Your thoughts become dreams, and your dreams haunt your reality.

It's a living nightmare.

Sunday, March 18, 2012

Judgement

"They've always told you to be yourself; they never said they wouldn't judge you for it."

Judgement. We're all guilty of it.

We question and critically judge the decisions of others; why are you like that, why do you/don't you do this or that, etc. We urge the outsiders to conform, to do what everyone else does, even though they're not entirely comfortable with it, or don't even understand it.

That's when they start to think that perhaps there's something wrong with them, or perhaps the world's gone mad and they've just stayed sane all this while. They don't necessarily hate themselves or the decisions and choices they make; they just hate the fact that the world is flying in the face of everything they believe in, for demanding from them what they cannot bring themselves to do or give.

They know they're different. They accept that. But what they can't accept is the ridicule that comes with being unlike the others. They never said they hated the norms and practices of the world; they believe that everyone should be able make their own choices and decisions. But they hate how those choices and decisions are seemingly forced upon them, in a blatant attempt at conformity and to simply make them "do what everyone else does".

They just want to make it all go away. They may not agree with what everyone else is doing, but they respect it nevertheless. They accept their differences and are proud of them, but it's hard when everyone else disagrees and incessantly forces them to conform to things they know will only cause them harm.

But all they're really looking for, is some semblance of sanity in a world gone mad.

Monday, March 12, 2012

Inhibitions

Ever heard the saying "A drunk man's words are a sober man's thoughts"?

It's an interesting notion; alcohol lowers our inhibitions, making us say things we either longed to say but didn't have the courage to, or things that were best locked away securely within the confines of our mind.

The things we were always afraid to say, come spilling forth from our vocal cords the moment we ingest more alcohol than we ought to have. The barriers of our mind that hold our dark, secretive thoughts back are broken down by the drug, as we blurt out our deepest, innermost thoughts about anyone and anything, and perhaps most embarrassingly, to the people who least want (or need) to hear them.

But why do we hold back? Why do we not do or say things that we've longed to? Why do we keep them closed off in our hearts, unwilling to get them off our chests?

Is it because we're scared? Of rejection? Of tears and sadness? Of anger? Of misunderstanding?

The moment we feel like doing or saying the things that we've been dying to, we censor ourselves. "Don't do it, you'll regret it," we tell ourselves. We refuse to seize the opportunity that presents itself right then and there, for fear of the ramifications if the other party doesn't reciprocate, or takes it the wrong way.

That is, until alcohol gets added into the equation. What happens from then on becomes out of the control of your normally level-headed, sober mind.
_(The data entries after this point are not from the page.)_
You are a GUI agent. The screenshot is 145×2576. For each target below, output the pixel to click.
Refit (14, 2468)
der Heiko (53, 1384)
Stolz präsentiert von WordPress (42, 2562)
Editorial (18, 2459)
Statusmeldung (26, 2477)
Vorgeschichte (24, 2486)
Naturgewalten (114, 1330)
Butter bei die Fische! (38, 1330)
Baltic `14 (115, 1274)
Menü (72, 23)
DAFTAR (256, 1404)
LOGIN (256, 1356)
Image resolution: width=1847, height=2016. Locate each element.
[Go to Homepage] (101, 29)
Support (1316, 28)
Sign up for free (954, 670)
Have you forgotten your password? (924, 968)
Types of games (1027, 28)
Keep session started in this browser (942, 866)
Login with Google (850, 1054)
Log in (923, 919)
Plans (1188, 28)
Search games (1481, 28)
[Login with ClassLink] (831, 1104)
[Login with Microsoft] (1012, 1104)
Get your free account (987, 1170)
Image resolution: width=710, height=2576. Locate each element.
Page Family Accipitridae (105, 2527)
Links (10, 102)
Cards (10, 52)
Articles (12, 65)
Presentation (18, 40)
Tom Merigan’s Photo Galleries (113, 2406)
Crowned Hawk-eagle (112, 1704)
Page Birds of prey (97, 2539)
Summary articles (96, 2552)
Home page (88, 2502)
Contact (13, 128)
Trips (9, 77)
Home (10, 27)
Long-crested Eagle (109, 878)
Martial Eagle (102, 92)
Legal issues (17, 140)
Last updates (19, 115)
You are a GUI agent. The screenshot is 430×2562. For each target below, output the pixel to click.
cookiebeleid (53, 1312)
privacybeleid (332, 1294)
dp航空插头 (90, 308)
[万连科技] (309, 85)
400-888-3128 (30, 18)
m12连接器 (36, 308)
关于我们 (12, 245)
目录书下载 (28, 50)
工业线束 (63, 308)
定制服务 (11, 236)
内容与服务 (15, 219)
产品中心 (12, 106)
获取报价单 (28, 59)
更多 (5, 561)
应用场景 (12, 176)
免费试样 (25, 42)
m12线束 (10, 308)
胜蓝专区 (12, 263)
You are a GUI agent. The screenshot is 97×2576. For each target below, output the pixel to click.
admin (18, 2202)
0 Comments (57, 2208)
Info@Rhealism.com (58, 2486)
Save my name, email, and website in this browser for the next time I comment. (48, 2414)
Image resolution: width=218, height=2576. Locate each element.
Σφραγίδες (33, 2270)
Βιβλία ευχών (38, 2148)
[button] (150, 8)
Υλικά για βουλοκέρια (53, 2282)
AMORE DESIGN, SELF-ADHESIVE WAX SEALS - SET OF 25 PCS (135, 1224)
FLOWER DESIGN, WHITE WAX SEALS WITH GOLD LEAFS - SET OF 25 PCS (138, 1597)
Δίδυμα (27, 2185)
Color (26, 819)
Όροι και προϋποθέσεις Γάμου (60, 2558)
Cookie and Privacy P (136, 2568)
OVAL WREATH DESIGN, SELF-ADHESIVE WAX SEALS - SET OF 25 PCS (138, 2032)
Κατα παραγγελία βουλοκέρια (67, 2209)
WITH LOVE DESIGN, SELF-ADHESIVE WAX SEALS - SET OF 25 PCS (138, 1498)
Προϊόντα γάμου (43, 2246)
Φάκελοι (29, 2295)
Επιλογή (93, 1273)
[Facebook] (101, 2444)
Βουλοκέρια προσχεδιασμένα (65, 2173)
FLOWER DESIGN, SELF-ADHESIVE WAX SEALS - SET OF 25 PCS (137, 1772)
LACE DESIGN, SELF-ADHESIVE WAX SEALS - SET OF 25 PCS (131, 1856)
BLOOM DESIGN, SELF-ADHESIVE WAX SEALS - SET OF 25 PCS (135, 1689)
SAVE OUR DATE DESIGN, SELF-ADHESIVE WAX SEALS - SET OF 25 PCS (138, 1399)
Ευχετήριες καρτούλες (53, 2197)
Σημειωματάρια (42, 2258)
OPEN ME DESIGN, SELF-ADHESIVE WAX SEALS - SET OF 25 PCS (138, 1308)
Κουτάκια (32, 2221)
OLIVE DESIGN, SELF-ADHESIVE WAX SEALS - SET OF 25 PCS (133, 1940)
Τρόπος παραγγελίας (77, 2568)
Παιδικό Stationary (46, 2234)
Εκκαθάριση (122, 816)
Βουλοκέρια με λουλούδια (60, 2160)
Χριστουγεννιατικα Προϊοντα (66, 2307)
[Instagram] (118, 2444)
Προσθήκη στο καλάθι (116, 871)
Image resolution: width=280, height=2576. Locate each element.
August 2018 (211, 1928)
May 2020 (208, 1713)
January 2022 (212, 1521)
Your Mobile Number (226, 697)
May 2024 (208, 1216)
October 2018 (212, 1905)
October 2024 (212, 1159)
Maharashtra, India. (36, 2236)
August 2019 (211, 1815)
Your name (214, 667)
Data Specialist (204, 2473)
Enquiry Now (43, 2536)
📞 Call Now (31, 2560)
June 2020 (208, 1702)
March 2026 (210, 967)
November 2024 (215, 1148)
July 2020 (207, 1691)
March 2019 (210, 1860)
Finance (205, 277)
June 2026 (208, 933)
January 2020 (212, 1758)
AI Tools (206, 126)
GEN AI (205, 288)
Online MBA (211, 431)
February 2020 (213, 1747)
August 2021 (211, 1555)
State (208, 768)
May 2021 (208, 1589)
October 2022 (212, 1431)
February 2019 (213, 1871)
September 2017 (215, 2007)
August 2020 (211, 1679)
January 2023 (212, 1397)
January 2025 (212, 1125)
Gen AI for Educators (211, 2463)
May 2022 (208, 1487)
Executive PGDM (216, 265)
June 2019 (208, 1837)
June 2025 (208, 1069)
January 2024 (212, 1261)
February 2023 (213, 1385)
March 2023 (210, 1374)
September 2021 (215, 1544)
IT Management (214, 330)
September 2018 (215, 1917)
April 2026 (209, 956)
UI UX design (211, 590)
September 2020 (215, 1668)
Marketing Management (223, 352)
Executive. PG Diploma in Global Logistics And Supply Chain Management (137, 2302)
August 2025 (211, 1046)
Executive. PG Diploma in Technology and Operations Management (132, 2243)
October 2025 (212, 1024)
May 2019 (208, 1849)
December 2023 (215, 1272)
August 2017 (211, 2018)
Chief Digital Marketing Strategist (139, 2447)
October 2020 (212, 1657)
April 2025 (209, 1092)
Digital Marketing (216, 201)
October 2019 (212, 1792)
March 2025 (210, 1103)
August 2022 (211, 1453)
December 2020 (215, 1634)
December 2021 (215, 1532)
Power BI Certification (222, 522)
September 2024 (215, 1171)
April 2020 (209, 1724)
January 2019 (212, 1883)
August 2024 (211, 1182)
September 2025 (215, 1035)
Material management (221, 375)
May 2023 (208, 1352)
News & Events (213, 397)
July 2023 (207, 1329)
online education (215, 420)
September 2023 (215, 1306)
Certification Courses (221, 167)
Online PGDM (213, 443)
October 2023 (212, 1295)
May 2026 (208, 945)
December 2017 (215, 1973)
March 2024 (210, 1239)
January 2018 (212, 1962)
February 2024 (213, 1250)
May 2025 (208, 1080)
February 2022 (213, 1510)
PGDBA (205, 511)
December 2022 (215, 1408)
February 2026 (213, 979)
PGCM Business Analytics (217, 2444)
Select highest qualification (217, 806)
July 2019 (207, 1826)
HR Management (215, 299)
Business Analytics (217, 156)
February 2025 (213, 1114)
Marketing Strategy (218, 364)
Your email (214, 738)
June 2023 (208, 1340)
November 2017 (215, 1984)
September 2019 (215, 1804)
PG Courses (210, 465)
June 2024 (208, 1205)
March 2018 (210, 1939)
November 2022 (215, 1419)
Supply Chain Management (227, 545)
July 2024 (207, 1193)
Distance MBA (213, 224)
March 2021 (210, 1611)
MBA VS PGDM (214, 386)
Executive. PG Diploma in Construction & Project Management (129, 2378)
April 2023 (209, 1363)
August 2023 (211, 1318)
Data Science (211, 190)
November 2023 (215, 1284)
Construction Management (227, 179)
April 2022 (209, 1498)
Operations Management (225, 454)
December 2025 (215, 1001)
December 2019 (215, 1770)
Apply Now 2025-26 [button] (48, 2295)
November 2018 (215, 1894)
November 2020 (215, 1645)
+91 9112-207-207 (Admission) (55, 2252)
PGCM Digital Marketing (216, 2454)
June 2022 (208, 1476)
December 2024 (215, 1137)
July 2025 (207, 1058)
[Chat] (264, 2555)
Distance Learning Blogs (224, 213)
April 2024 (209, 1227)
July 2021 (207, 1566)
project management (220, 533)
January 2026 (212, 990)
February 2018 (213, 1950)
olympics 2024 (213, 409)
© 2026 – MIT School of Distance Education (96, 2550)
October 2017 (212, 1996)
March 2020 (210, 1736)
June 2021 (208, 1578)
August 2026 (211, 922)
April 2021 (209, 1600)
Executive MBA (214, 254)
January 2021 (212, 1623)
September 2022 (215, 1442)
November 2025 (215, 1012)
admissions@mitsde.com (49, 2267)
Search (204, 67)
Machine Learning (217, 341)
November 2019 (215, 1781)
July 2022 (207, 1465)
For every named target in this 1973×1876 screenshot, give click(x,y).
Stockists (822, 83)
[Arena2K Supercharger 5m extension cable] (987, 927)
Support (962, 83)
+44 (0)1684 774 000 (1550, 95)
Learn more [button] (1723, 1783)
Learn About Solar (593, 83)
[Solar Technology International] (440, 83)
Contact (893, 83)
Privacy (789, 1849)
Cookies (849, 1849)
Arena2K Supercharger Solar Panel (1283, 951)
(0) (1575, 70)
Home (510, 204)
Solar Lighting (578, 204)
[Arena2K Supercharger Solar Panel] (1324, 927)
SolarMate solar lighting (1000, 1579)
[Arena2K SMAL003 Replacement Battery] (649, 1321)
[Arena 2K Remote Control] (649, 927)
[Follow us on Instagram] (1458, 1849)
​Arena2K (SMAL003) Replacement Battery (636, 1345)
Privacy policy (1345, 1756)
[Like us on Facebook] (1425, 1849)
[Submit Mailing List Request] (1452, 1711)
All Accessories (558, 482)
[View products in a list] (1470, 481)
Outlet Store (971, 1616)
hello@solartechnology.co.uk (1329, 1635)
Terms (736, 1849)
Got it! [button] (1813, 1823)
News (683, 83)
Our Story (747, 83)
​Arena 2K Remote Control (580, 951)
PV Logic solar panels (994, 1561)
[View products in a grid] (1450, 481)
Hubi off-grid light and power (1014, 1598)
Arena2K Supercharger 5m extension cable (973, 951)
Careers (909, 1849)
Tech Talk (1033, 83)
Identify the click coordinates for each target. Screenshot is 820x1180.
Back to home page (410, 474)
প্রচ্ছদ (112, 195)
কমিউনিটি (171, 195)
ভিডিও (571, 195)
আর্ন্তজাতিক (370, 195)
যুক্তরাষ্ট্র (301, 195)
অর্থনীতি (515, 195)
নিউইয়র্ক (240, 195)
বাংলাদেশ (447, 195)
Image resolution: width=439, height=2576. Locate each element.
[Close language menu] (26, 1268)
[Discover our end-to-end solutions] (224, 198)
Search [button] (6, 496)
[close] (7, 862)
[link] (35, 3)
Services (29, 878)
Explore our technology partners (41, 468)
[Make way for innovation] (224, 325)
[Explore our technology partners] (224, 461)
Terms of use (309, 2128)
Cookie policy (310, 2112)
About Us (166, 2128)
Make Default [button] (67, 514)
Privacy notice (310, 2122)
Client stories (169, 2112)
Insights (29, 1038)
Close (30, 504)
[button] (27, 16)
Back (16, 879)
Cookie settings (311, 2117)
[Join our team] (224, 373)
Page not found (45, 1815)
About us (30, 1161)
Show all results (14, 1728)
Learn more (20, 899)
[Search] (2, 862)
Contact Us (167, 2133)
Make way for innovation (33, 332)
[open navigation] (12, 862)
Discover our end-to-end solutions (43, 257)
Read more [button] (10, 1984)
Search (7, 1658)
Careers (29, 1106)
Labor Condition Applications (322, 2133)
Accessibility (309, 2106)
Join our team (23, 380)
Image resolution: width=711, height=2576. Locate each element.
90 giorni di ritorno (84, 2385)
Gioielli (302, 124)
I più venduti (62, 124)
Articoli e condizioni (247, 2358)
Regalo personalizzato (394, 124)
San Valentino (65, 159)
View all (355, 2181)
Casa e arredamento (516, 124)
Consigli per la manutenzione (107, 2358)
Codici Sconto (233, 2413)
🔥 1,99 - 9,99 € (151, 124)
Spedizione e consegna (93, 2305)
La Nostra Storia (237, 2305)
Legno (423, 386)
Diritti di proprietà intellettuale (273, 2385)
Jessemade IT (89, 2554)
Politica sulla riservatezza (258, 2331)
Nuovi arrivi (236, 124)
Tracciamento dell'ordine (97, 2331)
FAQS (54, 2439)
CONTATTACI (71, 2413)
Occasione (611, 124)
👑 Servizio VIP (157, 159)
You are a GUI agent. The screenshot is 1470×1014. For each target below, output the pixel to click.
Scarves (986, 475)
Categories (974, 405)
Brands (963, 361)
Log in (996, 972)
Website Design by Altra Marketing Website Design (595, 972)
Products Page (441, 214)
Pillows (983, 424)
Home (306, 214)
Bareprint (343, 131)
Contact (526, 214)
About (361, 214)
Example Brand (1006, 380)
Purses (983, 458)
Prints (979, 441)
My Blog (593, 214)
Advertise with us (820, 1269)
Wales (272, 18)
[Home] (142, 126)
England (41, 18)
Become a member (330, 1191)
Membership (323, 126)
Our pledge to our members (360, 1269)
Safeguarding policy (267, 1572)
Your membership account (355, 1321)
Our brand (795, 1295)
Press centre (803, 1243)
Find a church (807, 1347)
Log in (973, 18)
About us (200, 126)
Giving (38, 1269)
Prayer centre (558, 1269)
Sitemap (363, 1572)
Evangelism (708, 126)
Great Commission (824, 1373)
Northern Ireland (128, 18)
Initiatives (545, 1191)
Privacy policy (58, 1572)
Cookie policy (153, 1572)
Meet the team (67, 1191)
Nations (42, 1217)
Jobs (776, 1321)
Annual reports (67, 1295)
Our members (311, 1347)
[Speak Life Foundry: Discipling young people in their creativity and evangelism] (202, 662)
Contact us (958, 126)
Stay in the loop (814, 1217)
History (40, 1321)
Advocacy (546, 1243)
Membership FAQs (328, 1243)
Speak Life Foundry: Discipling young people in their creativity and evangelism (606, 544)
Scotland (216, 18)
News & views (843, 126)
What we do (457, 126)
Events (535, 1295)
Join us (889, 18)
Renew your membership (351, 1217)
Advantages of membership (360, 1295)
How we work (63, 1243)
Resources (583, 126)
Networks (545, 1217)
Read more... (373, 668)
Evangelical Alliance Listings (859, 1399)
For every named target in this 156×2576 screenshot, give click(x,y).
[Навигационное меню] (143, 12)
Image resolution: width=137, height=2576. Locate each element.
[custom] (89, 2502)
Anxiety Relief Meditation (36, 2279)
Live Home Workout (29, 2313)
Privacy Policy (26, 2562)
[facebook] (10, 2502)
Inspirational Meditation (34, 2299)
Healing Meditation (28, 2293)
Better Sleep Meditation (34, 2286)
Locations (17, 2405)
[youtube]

But when the drug wears off, we try to apologise, to explain and clarify things. "I was drunk, I wasn't thinking straight, I didn't mean it, I'm sorry," we say to the affected party. All is forgiven, they say "It's okay, don't worry about it", and everyone moves on, although a lingering, embarrassing memory still remains.

In the end, though, who are you to believe? Are a drunk man's words really his sober thoughts, or is it merely the alcohol talking?

I don't have the answer to that. But when it comes to inhibitions and holding back things you're dying to say or do, I'm sure you know the saying: those who matter don't mind, and those who mind don't matter.

In other words, go for it. :)

Friday, March 09, 2012

Redemption

We've all done wrong in life. We all feel guilt, shame and regret for things that we wish we hadn't done. If only we could turn back time, we'd gladly take it all back so that we wouldn't have to live with the memories which haunt our waking hours over and over, time and time again.

But we can't do that. The closest thing, perhaps, is that elusive thing called redemption.

We try to right the wrongs of the past, and do everything in our power to make peace with it. We won't rest until we hear the words "I forgive you."

But it's so hard, because ultimately, in chasing redemption we must undertake that which most of us are reluctant to: sacrifice.

Our reputation. Our dignity. Our material possessions. Our dreams and aspirations. Our family, friends and loved ones. Our life.

All so that we can leave this world seemingly a saint, with all wrongs righted, all mistakes forgiven and all rivalries rested.

But would many of us go to such lengths, so that we may die knowing we had redeemed ourselves, only because most of our life was spent selfishly pursuing our own interests at the expense of others?

Redemption doesn't come easy. And neither does what it takes to achieve it.